The tunnels twisted downward, deeper into the veins of the underworld. Vel's skeletal feet scraped across stone slick with moisture, the sound echoing like whispers chasing him through the dark. The air grew heavier with each step, not simply damp but oppressive, as though the very rock pressed in upon him, urging him to turn back.

But the System pulsed faintly in his marrow, guiding him onward. The vibration that had led him through the Zombie Caverns now hummed differently—slower, heavier, as though something massive stirred in the shadows below.

Vel did not stumble often anymore. His skeletal form moved with balance alien to human muscle. Yet tonight, deeper in this cursed labyrinth, his bones shook in ways he could not control. Not from exhaustion, for that was lost to him. From memory.

The smell reached him first.

Burnt meat. Rotting fat. The stench of bodies boiled, stretched, and bound together by hands that had forgotten mercy. It clawed at his hollow skull, and for an instant he was no longer Vel the skeleton, nor Vel the evolving aberration. He was Vel the man—back in his flesh, hearing the scream of companions as something titanic tore them apart.

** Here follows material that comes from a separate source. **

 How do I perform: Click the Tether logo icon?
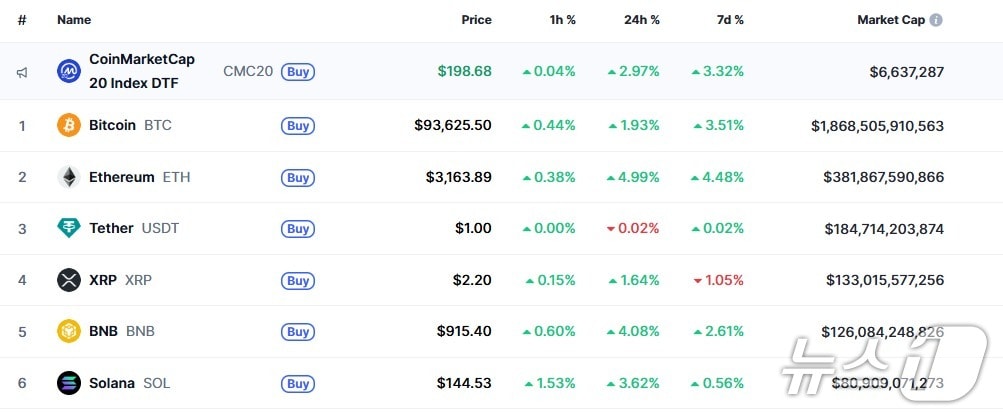[x=69, y=228]
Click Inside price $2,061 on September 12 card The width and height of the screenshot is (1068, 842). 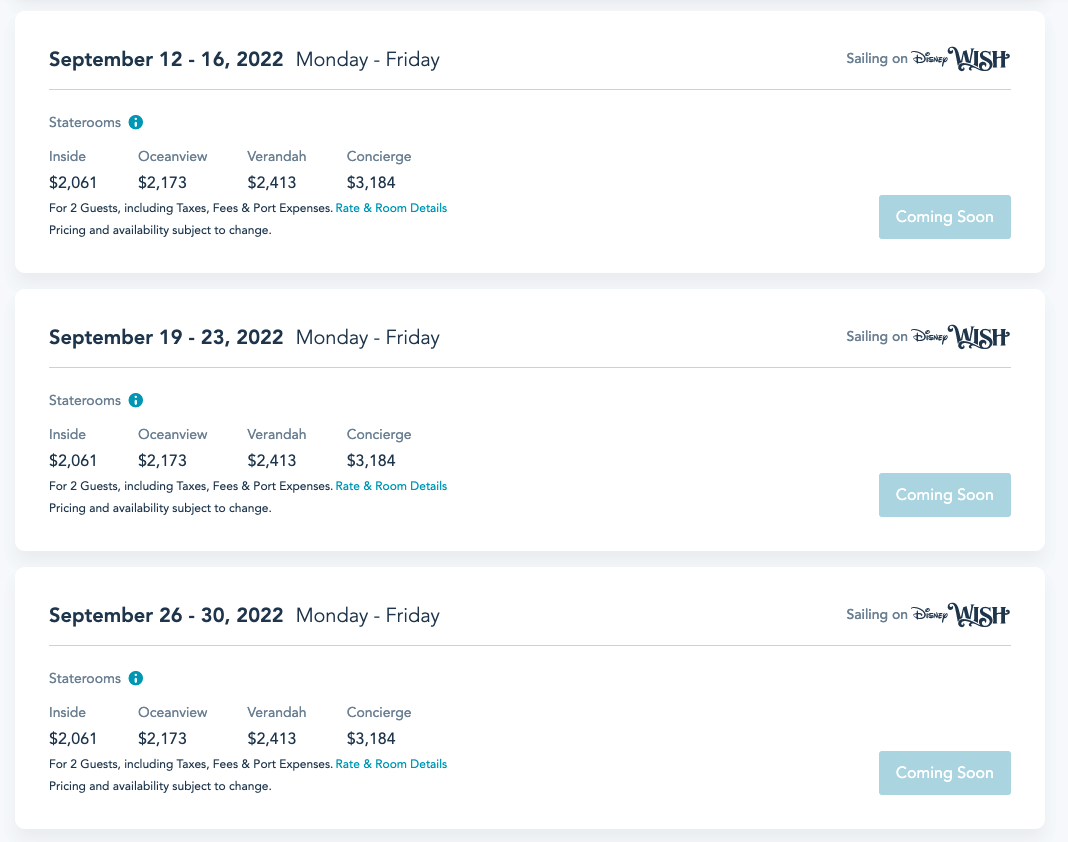tap(73, 183)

His sockets dimmed, then flared brighter as the cavern opened before him.

And there it was.

A silhouette vast as the chamber itself, hunched yet towering. Its body was a grotesque patchwork of stitched torsos and dangling arms, every seam glowing faintly with necrotic energy. Dozens of faces pressed against its skin from the inside, their mouths opening in silent agony, eyes rolling endlessly.

A Flesh Golem.

Not the one that had crushed his ribs and torn the breath from his lungs in that first life—but its brother, its twin, its kin in horror. The Lich's craft. The Lich's art.

Vel froze at the threshold, sockets locked on the creature. His bones vibrated. Not with the System's hum, but with something older: fear. The memory of dying at the hands of this very design, the memory of helplessness.

The Golem turned. Its stitched neck cracked as its head swiveled, too far, too unnatural, until its gaze fell upon him. Not a gaze in truth, but a convergence of eyes stitched into its bulk, rolling until they found the skeletal figure at the entrance.

It stopped. Then it spoke—not with one voice, but with a hundred. Mouths stitched into its body opened, and from them came a chorus of broken moans, wails layered atop each other until words formed through the agony.

"…Vel…"

The name scraped across the chamber walls.

Vel's sockets flared. The sound wasn't possible. Not unless—

The Lich. The experiments.

This construct was not a mere tool of necromancy. It was a vessel of fragments. Fragments of every failed creation, every corpse bound into its bulk, every soul warped and chained. And among them, memories of him.

The Golem knew him because they were the same project.

The skeletal warrior stepped forward, bones rattling faintly, sword stump at his side. He should have felt empty, but rage bubbled in his hollow chest like fire. Rage at the Lich. Rage at the grotesque parody of life before him. Rage at his own death replaying in the seams of flesh.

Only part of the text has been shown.